▶ _What to produce_
Print the records from the line that contains "Cloudflare Terms link" through the line that contains "pos(525,728)", with both of those lines included, reproducing each line exactly.

Click-target data

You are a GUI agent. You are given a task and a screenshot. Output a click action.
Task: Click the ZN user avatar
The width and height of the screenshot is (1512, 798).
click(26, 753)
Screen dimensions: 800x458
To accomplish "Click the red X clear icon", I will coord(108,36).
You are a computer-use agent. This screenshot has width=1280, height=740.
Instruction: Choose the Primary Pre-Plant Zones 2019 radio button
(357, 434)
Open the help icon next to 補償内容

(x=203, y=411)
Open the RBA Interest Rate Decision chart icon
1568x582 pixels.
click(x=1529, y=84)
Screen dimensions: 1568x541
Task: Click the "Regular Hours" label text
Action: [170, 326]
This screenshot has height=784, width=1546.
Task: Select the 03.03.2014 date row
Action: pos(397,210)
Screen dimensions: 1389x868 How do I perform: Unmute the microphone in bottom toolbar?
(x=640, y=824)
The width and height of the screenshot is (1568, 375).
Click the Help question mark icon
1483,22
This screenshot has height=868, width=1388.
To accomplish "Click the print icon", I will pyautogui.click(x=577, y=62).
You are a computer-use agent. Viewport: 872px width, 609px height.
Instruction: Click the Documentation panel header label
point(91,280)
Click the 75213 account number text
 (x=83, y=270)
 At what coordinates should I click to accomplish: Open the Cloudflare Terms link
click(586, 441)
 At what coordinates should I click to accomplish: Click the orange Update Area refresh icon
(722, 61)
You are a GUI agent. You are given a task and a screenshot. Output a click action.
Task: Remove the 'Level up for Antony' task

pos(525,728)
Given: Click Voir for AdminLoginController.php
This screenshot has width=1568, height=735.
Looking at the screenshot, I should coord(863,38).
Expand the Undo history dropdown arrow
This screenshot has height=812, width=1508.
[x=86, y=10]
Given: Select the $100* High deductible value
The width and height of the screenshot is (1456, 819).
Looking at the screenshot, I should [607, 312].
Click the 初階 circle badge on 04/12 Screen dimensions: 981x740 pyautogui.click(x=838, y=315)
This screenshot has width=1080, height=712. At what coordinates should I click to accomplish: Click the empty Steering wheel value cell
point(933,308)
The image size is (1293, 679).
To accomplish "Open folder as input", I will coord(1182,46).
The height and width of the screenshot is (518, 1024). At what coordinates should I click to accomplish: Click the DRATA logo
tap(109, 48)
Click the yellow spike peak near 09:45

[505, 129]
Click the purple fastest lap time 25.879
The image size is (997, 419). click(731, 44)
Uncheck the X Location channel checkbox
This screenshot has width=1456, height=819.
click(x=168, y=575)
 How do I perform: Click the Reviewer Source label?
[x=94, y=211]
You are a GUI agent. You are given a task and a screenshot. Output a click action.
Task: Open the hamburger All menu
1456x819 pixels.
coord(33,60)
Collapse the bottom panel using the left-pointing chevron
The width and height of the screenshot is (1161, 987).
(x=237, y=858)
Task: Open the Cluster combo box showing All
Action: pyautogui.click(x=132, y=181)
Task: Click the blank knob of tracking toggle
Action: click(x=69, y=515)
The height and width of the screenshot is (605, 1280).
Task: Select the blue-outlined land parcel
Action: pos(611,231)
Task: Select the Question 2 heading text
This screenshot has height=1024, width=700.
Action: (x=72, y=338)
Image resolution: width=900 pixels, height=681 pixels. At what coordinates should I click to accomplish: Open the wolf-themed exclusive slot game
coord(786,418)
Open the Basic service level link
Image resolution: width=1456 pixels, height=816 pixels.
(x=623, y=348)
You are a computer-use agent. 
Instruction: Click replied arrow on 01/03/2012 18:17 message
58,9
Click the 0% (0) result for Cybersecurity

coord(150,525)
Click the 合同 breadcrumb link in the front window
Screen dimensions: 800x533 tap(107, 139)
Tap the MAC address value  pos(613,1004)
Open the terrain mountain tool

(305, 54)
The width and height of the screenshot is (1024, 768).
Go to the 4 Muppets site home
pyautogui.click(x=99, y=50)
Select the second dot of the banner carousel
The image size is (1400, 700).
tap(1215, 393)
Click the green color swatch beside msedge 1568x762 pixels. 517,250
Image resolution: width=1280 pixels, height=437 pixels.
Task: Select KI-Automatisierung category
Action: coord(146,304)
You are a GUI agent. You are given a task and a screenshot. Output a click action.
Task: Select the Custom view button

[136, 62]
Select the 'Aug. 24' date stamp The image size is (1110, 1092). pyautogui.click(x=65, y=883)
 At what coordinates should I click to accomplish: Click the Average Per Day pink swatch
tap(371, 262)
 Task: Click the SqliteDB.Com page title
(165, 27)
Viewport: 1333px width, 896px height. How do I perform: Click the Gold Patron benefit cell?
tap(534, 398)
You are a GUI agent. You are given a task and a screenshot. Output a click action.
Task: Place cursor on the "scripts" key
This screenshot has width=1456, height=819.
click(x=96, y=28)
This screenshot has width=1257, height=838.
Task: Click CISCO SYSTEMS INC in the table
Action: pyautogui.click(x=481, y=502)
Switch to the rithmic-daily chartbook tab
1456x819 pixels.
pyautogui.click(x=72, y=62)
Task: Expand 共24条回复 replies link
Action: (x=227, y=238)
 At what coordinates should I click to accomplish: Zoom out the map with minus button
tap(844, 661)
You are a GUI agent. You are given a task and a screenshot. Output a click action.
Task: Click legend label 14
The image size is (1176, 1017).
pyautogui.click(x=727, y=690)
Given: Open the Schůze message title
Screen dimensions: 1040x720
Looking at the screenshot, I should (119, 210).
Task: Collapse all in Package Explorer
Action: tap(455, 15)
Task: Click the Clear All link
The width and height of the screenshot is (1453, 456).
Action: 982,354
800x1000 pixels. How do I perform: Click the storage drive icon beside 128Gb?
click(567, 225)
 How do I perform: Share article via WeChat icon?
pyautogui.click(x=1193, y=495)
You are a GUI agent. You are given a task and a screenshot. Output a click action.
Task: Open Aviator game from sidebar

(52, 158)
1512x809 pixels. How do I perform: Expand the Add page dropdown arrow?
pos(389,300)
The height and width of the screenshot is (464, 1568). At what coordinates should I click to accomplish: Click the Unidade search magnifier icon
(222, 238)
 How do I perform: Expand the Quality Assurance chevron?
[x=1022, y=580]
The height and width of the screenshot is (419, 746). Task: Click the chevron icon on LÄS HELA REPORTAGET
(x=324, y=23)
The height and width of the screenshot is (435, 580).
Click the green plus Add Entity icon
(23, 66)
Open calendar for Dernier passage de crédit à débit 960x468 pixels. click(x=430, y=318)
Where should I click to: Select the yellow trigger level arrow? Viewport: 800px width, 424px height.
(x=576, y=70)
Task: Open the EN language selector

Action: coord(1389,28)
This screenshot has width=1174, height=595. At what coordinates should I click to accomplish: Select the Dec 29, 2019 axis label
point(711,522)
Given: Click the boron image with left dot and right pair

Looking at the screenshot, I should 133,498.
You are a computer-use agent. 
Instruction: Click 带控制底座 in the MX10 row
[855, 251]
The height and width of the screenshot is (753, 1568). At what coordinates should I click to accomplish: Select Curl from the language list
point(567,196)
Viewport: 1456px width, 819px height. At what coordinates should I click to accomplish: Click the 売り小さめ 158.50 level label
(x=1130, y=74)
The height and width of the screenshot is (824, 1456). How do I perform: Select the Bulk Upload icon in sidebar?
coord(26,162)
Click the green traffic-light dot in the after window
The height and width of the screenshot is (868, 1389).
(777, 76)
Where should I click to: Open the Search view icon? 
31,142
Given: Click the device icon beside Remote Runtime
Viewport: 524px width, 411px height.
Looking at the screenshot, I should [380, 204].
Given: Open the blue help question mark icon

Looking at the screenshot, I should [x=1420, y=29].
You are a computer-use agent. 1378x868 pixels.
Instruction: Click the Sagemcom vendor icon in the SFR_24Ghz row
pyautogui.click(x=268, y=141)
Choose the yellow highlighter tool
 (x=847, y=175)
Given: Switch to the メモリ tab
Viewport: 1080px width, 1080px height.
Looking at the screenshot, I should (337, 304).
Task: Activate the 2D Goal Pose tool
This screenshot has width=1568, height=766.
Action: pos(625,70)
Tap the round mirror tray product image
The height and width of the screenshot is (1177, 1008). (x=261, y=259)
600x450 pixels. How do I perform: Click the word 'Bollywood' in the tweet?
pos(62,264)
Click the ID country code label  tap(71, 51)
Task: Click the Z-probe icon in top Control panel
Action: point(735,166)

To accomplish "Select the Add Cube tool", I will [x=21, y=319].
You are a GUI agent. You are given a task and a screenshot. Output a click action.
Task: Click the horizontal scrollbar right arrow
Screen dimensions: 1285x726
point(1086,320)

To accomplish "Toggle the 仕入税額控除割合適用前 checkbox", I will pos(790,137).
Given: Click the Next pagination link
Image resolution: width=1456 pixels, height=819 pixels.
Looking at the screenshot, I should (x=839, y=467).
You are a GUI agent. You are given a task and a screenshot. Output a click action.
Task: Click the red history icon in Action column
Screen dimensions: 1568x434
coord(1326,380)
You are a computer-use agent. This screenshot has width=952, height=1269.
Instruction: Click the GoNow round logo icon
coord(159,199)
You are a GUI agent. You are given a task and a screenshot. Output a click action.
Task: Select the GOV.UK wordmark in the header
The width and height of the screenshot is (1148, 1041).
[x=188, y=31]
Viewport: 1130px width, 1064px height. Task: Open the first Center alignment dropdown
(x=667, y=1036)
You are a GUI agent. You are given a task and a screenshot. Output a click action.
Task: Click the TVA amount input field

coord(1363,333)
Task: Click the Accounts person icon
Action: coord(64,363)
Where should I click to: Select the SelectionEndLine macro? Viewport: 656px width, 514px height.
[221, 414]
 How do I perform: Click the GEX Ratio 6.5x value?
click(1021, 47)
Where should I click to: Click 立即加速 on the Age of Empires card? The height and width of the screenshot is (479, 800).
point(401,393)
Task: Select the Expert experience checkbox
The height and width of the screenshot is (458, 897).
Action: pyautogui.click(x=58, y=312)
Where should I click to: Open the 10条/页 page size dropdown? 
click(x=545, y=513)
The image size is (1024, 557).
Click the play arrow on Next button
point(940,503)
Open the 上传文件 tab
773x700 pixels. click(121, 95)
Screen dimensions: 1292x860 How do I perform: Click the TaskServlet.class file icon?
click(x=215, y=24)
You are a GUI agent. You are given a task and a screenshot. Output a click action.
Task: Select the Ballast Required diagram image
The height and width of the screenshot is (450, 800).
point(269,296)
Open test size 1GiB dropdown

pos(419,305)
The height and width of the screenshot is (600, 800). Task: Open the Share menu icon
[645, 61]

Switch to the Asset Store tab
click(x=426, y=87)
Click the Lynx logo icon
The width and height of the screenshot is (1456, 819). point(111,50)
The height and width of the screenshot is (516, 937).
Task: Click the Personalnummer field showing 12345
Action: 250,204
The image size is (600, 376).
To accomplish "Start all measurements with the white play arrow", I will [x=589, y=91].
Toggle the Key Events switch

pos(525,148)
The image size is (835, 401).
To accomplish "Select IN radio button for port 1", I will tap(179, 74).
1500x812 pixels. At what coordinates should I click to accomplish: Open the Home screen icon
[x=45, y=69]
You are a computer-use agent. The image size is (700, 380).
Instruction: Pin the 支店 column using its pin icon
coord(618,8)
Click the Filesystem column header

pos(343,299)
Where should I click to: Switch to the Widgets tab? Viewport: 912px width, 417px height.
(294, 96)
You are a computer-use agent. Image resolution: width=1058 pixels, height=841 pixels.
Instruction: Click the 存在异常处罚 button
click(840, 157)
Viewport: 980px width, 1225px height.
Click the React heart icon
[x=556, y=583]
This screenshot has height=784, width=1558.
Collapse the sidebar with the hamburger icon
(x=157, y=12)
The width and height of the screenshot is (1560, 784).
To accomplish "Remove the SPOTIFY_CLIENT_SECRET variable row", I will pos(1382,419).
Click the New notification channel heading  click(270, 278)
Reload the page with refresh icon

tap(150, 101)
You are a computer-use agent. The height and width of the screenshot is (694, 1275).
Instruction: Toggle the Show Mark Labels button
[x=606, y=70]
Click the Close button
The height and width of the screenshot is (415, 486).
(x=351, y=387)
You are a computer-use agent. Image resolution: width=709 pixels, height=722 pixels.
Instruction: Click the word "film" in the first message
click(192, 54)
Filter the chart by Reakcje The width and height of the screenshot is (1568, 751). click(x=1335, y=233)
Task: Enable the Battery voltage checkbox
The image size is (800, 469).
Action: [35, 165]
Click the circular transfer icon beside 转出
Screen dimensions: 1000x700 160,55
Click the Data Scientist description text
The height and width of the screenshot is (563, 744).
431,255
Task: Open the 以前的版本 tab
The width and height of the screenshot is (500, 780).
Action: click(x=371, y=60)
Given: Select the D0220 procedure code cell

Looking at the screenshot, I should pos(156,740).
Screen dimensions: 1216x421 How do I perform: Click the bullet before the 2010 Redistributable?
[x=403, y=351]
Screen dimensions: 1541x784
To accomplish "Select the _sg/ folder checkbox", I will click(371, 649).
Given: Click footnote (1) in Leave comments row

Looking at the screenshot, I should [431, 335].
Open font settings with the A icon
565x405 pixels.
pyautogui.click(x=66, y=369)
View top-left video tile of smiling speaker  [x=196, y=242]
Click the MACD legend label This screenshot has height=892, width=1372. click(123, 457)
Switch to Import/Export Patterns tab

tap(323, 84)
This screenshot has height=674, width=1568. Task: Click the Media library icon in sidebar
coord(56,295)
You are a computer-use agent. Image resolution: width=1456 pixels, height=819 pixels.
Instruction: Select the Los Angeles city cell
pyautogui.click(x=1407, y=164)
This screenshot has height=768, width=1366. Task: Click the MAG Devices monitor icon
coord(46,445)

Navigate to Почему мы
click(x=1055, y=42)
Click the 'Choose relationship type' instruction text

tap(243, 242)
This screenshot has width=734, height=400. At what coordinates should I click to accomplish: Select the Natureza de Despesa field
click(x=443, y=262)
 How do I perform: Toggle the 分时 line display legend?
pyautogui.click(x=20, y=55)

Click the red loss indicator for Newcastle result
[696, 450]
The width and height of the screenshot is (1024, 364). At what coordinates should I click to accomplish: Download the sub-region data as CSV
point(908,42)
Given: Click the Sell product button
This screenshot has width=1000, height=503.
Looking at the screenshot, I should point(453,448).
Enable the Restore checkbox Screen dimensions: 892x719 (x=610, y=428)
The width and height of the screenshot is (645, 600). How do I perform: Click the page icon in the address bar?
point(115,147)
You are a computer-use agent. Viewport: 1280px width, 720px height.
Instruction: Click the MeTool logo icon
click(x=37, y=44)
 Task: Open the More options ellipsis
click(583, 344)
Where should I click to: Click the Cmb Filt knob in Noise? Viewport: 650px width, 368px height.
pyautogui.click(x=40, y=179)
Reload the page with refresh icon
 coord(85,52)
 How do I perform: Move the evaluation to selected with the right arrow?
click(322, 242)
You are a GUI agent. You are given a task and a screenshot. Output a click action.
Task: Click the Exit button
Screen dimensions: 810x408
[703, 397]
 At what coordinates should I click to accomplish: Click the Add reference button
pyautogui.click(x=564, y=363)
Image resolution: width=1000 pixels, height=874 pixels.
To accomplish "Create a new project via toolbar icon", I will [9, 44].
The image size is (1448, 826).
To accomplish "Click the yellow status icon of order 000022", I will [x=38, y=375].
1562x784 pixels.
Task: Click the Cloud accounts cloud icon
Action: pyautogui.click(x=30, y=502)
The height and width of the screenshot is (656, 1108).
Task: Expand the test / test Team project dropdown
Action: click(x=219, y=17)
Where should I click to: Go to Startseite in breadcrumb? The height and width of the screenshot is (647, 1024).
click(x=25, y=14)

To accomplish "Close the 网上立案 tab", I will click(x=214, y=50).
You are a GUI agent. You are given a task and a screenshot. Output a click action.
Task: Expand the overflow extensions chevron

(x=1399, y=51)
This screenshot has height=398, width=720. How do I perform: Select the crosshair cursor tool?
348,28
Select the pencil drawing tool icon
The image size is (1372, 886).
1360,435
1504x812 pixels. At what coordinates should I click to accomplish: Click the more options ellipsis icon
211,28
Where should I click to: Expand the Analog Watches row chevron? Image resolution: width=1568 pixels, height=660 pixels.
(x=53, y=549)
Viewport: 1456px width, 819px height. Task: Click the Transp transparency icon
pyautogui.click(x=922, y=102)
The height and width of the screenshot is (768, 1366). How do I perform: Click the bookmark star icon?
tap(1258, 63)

▶ _Answer to the exercise_
 At what coordinates should I click to accomplish: Open the Cloudflare Terms link
click(586, 441)
 At what coordinates should I click to accomplish: Click the orange Update Area refresh icon
(722, 61)
You are a GUI agent. You are given a task and a screenshot. Output a click action.
Task: Remove the 'Level up for Antony' task

pos(525,728)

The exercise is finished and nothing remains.